- [What you should do]:
Among the records, find the lines that hold the string "computer" and return them.

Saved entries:
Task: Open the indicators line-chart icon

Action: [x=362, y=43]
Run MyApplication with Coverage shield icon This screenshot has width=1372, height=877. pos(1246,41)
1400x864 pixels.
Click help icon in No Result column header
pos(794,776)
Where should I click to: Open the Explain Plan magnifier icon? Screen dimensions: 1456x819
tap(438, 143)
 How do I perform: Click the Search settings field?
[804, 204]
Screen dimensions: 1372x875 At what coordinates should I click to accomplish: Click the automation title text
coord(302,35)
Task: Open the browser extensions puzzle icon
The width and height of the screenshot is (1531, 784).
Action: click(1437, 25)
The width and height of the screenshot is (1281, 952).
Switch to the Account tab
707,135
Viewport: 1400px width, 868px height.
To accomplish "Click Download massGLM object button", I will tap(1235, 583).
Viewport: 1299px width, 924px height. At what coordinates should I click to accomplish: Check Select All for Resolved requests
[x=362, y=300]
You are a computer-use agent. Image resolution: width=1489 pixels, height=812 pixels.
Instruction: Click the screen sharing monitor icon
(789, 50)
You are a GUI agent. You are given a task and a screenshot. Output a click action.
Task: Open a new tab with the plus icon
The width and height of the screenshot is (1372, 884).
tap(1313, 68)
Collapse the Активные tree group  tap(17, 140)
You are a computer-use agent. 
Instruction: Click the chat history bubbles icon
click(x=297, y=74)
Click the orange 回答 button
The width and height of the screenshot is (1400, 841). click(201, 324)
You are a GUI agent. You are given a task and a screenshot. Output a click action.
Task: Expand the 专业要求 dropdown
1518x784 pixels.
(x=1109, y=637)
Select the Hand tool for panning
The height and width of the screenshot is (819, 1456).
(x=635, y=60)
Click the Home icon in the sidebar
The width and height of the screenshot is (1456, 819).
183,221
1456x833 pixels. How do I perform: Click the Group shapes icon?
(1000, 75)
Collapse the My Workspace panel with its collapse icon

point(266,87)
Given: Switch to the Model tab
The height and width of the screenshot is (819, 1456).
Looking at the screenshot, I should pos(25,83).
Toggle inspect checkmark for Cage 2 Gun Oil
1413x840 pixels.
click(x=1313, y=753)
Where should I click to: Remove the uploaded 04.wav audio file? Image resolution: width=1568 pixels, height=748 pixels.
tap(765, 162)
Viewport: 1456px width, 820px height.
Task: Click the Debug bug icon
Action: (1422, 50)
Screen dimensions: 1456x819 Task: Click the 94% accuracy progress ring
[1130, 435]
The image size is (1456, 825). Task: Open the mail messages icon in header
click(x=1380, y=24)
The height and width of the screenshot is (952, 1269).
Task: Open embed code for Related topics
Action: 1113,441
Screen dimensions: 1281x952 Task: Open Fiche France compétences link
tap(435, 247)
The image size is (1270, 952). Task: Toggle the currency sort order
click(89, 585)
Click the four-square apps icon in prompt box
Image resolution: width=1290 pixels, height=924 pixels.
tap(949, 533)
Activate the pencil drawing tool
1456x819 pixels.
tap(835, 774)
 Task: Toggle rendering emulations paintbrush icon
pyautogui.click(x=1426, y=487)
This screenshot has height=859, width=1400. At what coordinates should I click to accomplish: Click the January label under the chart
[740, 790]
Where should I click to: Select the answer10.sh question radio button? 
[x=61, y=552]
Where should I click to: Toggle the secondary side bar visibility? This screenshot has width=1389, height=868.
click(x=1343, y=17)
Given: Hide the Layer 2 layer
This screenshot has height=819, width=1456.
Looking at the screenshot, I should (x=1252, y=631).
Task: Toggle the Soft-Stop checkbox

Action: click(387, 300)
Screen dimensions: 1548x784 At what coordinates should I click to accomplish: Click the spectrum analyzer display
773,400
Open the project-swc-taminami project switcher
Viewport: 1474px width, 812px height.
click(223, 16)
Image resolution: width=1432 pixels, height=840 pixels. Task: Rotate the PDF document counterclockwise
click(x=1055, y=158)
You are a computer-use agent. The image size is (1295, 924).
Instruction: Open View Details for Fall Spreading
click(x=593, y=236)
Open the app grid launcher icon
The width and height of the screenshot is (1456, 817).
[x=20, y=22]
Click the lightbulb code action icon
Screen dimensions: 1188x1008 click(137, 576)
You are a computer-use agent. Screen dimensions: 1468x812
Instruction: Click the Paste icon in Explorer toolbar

- [Written solution]:
You are a computer-use agent. Image resolution: width=1489 pixels, height=812 pixels.
You are a computer-use agent. 
You are a computer-use agent. The image size is (1295, 924).
You are a computer-use agent. Screen dimensions: 1468x812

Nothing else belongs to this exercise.